### Source records
....................
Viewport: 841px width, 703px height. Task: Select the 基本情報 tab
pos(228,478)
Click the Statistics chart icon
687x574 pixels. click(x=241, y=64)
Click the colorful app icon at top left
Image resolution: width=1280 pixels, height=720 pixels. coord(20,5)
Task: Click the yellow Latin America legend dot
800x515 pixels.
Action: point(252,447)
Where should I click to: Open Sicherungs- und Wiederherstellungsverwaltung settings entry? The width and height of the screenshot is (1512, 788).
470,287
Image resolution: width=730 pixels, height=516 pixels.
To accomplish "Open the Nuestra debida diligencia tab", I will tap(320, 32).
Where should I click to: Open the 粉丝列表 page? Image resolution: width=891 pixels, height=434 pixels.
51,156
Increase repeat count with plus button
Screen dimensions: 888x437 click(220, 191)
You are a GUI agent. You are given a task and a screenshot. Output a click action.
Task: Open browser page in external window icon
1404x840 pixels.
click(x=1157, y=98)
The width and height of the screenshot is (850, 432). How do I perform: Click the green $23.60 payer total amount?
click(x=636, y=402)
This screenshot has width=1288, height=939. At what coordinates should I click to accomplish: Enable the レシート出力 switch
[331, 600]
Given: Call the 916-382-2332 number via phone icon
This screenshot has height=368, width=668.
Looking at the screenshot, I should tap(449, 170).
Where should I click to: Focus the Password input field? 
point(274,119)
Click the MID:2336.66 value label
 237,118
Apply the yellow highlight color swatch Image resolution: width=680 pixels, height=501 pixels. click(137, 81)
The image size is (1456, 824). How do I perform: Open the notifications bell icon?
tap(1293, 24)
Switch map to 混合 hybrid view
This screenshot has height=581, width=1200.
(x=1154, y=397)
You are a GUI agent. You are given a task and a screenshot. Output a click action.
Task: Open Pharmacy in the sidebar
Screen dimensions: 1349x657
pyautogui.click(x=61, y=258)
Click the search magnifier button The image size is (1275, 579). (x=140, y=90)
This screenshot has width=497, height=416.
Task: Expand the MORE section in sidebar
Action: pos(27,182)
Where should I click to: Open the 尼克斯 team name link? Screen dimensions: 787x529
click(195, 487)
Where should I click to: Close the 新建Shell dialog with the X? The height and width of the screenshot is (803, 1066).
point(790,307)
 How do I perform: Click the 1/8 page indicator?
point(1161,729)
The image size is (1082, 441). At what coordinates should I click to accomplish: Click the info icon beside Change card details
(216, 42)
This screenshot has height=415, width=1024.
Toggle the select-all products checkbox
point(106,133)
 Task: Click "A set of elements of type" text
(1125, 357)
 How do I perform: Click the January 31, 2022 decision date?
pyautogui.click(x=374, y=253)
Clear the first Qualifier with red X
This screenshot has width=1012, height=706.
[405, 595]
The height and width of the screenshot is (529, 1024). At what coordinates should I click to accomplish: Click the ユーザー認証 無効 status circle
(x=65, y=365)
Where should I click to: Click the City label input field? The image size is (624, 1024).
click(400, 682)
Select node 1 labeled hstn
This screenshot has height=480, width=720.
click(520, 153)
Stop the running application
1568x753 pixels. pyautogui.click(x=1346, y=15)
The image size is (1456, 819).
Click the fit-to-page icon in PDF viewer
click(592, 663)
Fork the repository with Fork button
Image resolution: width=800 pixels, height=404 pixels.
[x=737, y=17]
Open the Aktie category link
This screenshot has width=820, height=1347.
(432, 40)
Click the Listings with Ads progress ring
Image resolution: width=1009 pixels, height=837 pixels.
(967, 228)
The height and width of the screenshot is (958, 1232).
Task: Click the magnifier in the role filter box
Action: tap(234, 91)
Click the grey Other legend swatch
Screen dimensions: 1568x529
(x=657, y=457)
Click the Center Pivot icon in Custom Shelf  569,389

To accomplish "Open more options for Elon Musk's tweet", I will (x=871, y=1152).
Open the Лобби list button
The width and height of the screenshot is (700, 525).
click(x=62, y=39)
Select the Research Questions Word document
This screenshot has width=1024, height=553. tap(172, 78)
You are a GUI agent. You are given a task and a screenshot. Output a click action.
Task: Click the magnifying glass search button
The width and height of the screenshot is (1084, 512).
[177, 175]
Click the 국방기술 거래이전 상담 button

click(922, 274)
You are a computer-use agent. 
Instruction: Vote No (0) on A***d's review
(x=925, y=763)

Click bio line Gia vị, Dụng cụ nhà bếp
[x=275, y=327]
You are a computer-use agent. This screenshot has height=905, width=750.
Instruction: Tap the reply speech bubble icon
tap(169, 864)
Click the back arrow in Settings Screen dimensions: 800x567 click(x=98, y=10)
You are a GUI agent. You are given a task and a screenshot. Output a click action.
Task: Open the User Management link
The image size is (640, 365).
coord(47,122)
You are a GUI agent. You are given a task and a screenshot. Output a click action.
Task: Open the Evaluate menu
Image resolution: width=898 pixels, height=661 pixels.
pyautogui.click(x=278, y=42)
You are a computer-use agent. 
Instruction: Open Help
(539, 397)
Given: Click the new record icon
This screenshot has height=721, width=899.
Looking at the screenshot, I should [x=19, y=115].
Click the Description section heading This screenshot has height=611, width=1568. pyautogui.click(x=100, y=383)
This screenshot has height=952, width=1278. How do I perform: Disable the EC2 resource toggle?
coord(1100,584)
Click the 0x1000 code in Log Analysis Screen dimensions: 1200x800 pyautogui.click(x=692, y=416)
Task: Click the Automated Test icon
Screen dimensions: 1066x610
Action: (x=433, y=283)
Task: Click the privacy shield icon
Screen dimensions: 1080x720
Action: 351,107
....................
### Required task
Print all of the lines above without changing anything.

### Written answer
Viewport: 841px width, 703px height. Task: Select the 基本情報 tab
pos(228,478)
Click the Statistics chart icon
687x574 pixels. click(x=241, y=64)
Click the colorful app icon at top left
Image resolution: width=1280 pixels, height=720 pixels. coord(20,5)
Task: Click the yellow Latin America legend dot
800x515 pixels.
Action: point(252,447)
Where should I click to: Open Sicherungs- und Wiederherstellungsverwaltung settings entry? The width and height of the screenshot is (1512, 788).
470,287
Image resolution: width=730 pixels, height=516 pixels.
To accomplish "Open the Nuestra debida diligencia tab", I will tap(320, 32).
Where should I click to: Open the 粉丝列表 page? Image resolution: width=891 pixels, height=434 pixels.
51,156
Increase repeat count with plus button
Screen dimensions: 888x437 click(220, 191)
You are a GUI agent. You are given a task and a screenshot. Output a click action.
Task: Open browser page in external window icon
1404x840 pixels.
click(x=1157, y=98)
The width and height of the screenshot is (850, 432). How do I perform: Click the green $23.60 payer total amount?
click(x=636, y=402)
This screenshot has width=1288, height=939. At what coordinates should I click to accomplish: Enable the レシート出力 switch
[331, 600]
Given: Call the 916-382-2332 number via phone icon
This screenshot has height=368, width=668.
Looking at the screenshot, I should tap(449, 170).
Where should I click to: Focus the Password input field? 
point(274,119)
Click the MID:2336.66 value label
 237,118
Apply the yellow highlight color swatch Image resolution: width=680 pixels, height=501 pixels. click(137, 81)
The image size is (1456, 824). How do I perform: Open the notifications bell icon?
tap(1293, 24)
Switch map to 混合 hybrid view
This screenshot has height=581, width=1200.
(x=1154, y=397)
You are a GUI agent. You are given a task and a screenshot. Output a click action.
Task: Open Pharmacy in the sidebar
Screen dimensions: 1349x657
pyautogui.click(x=61, y=258)
Click the search magnifier button The image size is (1275, 579). (x=140, y=90)
This screenshot has width=497, height=416.
Task: Expand the MORE section in sidebar
Action: pos(27,182)
Where should I click to: Open the 尼克斯 team name link? Screen dimensions: 787x529
click(195, 487)
Where should I click to: Close the 新建Shell dialog with the X? The height and width of the screenshot is (803, 1066).
point(790,307)
 How do I perform: Click the 1/8 page indicator?
point(1161,729)
The image size is (1082, 441). At what coordinates should I click to accomplish: Click the info icon beside Change card details
(216, 42)
This screenshot has height=415, width=1024.
Toggle the select-all products checkbox
point(106,133)
 Task: Click "A set of elements of type" text
(1125, 357)
 How do I perform: Click the January 31, 2022 decision date?
pyautogui.click(x=374, y=253)
Clear the first Qualifier with red X
This screenshot has width=1012, height=706.
[405, 595]
The height and width of the screenshot is (529, 1024). At what coordinates should I click to accomplish: Click the ユーザー認証 無効 status circle
(x=65, y=365)
Where should I click to: Click the City label input field? The image size is (624, 1024).
click(400, 682)
Select node 1 labeled hstn
This screenshot has height=480, width=720.
click(520, 153)
Stop the running application
1568x753 pixels. pyautogui.click(x=1346, y=15)
The image size is (1456, 819).
Click the fit-to-page icon in PDF viewer
click(592, 663)
Fork the repository with Fork button
Image resolution: width=800 pixels, height=404 pixels.
[x=737, y=17]
Open the Aktie category link
This screenshot has width=820, height=1347.
(432, 40)
Click the Listings with Ads progress ring
Image resolution: width=1009 pixels, height=837 pixels.
(967, 228)
The height and width of the screenshot is (958, 1232).
Task: Click the magnifier in the role filter box
Action: tap(234, 91)
Click the grey Other legend swatch
Screen dimensions: 1568x529
(x=657, y=457)
Click the Center Pivot icon in Custom Shelf  569,389

To accomplish "Open more options for Elon Musk's tweet", I will (x=871, y=1152).
Open the Лобби list button
The width and height of the screenshot is (700, 525).
click(x=62, y=39)
Select the Research Questions Word document
This screenshot has width=1024, height=553. tap(172, 78)
You are a GUI agent. You are given a task and a screenshot. Output a click action.
Task: Click the magnifying glass search button
The width and height of the screenshot is (1084, 512).
[177, 175]
Click the 국방기술 거래이전 상담 button

click(922, 274)
You are a computer-use agent. 
Instruction: Vote No (0) on A***d's review
(x=925, y=763)

Click bio line Gia vị, Dụng cụ nhà bếp
[x=275, y=327]
You are a computer-use agent. This screenshot has height=905, width=750.
Instruction: Tap the reply speech bubble icon
tap(169, 864)
Click the back arrow in Settings Screen dimensions: 800x567 click(x=98, y=10)
You are a GUI agent. You are given a task and a screenshot. Output a click action.
Task: Open the User Management link
The image size is (640, 365).
coord(47,122)
You are a GUI agent. You are given a task and a screenshot. Output a click action.
Task: Open the Evaluate menu
Image resolution: width=898 pixels, height=661 pixels.
pyautogui.click(x=278, y=42)
You are a computer-use agent. 
Instruction: Open Help
(539, 397)
Given: Click the new record icon
This screenshot has height=721, width=899.
Looking at the screenshot, I should [x=19, y=115].
Click the Description section heading This screenshot has height=611, width=1568. pyautogui.click(x=100, y=383)
This screenshot has height=952, width=1278. How do I perform: Disable the EC2 resource toggle?
coord(1100,584)
Click the 0x1000 code in Log Analysis Screen dimensions: 1200x800 pyautogui.click(x=692, y=416)
Task: Click the Automated Test icon
Screen dimensions: 1066x610
Action: (x=433, y=283)
Task: Click the privacy shield icon
Screen dimensions: 1080x720
Action: 351,107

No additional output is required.